━━━ Text excerpt

The Erlking fires the arrow into Redmond’s heart, destroying the ghost permanently and releasing his spirit to Verloren, eliminating the only witness who knows the Erlking is not the father of Serilda’s child. He announces he will wed Serilda on the summer solstice and claim her child as his own heir. Serilda realizes he plans to give the baby to Perchta when he captures a god on the Endless Moon and wishes for her return from Verloren. When Serilda refuses to marry him, the Erlking reminds her that he holds Gerdrut. She agrees to be his bride in exchange for Gerdrut’s freedom. The Erlking then plunges a gold-tipped arrow through her wrist, reciting the same curse from her story, and her spirit separates from her body. She is neither dead nor a ghost, but cursed like Gild, and can no longer feel her heartbeat.
The Erlking leads Serilda’s spirit to the courtyard and announces her as his future queen. As a betrothal gift, he makes the ghosts of Hans, Nickel, Fricz, and Anna her personal servants, then calls for Gerdrut, whose heart has already been torn out by the Erlking. Enraged by the betrayal, Serilda tries to retract her promise, but the Erlking silences her with a kiss and clarifies his terms: he will release all five children’s spirits to Verloren only after she gives him the child.

━━━━━━

- **Task set**
• a. According to the plot summary, on what day does the Erlking say he will wed Serilda?
• b. Reproduce these lines from the records without any change: begin at the line that has "바로가기 (134, 1296)" and stop after the line that has "What (661, 42)".
The story summary and the records that come after it are unrelated material.

━━━ Dataset records

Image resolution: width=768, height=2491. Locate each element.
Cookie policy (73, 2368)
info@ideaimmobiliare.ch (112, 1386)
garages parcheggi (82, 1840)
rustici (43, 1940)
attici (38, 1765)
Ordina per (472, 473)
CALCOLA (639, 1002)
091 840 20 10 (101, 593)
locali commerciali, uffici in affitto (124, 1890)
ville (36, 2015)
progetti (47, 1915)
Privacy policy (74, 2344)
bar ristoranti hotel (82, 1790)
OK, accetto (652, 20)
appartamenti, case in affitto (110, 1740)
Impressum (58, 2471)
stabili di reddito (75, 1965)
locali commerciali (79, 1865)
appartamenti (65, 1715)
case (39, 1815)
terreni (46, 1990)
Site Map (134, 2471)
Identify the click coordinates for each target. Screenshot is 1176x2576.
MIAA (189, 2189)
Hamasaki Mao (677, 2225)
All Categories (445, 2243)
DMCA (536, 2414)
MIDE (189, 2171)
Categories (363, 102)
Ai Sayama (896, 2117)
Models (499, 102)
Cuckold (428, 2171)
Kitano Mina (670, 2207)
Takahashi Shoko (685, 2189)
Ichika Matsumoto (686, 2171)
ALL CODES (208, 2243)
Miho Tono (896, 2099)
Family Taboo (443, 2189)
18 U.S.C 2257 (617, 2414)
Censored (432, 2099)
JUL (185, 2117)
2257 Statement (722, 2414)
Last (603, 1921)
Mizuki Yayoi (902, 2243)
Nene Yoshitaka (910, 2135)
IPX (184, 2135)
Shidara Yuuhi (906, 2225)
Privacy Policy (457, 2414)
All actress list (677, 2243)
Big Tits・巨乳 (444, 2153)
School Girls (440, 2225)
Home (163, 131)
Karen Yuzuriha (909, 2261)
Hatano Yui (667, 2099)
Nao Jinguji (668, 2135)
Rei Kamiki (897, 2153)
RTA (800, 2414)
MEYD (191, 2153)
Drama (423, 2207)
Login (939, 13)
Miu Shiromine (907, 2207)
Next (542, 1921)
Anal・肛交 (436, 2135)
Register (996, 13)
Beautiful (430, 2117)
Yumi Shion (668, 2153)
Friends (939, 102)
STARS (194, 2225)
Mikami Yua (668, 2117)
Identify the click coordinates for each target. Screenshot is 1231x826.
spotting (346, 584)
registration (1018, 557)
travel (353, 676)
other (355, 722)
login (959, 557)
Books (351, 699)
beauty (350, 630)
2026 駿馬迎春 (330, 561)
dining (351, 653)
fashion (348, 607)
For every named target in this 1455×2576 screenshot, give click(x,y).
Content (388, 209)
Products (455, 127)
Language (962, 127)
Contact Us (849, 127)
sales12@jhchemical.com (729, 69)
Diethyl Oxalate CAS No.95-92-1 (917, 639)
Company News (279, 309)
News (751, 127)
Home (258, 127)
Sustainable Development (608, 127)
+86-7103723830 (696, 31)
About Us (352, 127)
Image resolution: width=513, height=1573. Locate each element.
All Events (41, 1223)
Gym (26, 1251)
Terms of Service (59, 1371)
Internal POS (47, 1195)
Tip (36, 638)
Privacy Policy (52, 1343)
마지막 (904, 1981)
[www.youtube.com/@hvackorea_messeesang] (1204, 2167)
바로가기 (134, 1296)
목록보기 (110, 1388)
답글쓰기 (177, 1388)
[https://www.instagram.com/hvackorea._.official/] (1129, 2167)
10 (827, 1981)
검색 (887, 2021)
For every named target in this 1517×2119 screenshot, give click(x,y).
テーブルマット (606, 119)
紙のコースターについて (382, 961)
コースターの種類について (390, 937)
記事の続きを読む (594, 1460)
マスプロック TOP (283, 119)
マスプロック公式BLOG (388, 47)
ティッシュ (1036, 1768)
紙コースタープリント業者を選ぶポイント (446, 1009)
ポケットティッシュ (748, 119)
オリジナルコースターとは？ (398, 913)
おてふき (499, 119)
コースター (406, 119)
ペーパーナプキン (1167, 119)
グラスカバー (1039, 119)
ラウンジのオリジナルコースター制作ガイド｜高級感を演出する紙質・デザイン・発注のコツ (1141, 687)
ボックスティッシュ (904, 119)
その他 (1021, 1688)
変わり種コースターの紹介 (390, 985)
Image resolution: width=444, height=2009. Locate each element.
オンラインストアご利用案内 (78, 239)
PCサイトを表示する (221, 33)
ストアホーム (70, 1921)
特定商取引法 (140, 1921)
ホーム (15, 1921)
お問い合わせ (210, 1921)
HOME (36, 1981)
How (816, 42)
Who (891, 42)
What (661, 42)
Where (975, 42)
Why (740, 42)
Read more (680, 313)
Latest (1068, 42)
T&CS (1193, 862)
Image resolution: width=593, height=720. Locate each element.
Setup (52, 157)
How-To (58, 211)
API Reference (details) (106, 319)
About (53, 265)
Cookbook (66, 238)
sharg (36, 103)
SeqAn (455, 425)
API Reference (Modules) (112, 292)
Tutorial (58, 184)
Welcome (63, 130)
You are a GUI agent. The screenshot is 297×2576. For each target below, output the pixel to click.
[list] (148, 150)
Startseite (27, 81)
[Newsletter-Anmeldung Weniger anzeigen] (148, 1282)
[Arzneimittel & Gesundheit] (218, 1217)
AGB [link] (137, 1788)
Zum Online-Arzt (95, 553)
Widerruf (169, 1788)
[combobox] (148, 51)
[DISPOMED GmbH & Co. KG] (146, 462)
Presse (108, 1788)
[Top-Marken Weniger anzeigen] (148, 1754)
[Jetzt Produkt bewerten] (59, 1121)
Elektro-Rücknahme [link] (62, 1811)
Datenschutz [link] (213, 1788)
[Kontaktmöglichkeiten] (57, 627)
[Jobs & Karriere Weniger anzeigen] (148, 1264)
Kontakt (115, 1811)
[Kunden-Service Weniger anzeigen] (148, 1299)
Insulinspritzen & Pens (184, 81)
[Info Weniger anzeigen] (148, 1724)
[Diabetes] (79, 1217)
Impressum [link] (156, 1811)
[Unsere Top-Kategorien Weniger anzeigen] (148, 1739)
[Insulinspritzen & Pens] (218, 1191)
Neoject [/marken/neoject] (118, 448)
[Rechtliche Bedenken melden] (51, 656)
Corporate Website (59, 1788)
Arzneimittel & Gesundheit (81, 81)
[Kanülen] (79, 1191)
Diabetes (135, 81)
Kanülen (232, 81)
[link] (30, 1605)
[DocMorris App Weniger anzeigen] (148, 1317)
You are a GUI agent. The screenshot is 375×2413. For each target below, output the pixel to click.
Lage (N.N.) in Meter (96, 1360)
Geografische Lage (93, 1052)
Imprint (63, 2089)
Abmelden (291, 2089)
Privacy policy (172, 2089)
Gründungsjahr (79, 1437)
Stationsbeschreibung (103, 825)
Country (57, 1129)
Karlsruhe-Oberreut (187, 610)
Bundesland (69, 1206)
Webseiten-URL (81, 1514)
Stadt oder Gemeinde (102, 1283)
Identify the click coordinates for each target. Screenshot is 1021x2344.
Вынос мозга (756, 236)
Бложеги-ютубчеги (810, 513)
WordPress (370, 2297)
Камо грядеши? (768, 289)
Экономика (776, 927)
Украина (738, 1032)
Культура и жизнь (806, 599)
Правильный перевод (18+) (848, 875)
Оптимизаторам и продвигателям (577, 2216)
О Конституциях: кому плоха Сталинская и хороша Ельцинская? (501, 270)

━━━━━━

- **Per-task answers**
• a. On the summer solstice.

• b.
바로가기 (134, 1296)
목록보기 (110, 1388)
답글쓰기 (177, 1388)
[https://www.instagram.com/hvackorea._.official/] (1129, 2167)
10 (827, 1981)
검색 (887, 2021)
For every named target in this 1517×2119 screenshot, give click(x,y).
テーブルマット (606, 119)
紙のコースターについて (382, 961)
コースターの種類について (390, 937)
記事の続きを読む (594, 1460)
マスプロック TOP (283, 119)
マスプロック公式BLOG (388, 47)
ティッシュ (1036, 1768)
紙コースタープリント業者を選ぶポイント (446, 1009)
ポケットティッシュ (748, 119)
オリジナルコースターとは？ (398, 913)
おてふき (499, 119)
コースター (406, 119)
ペーパーナプキン (1167, 119)
グラスカバー (1039, 119)
ラウンジのオリジナルコースター制作ガイド｜高級感を演出する紙質・デザイン・発注のコツ (1141, 687)
ボックスティッシュ (904, 119)
その他 (1021, 1688)
変わり種コースターの紹介 (390, 985)
Image resolution: width=444, height=2009. Locate each element.
オンラインストアご利用案内 (78, 239)
PCサイトを表示する (221, 33)
ストアホーム (70, 1921)
特定商取引法 (140, 1921)
ホーム (15, 1921)
お問い合わせ (210, 1921)
HOME (36, 1981)
How (816, 42)
Who (891, 42)
What (661, 42)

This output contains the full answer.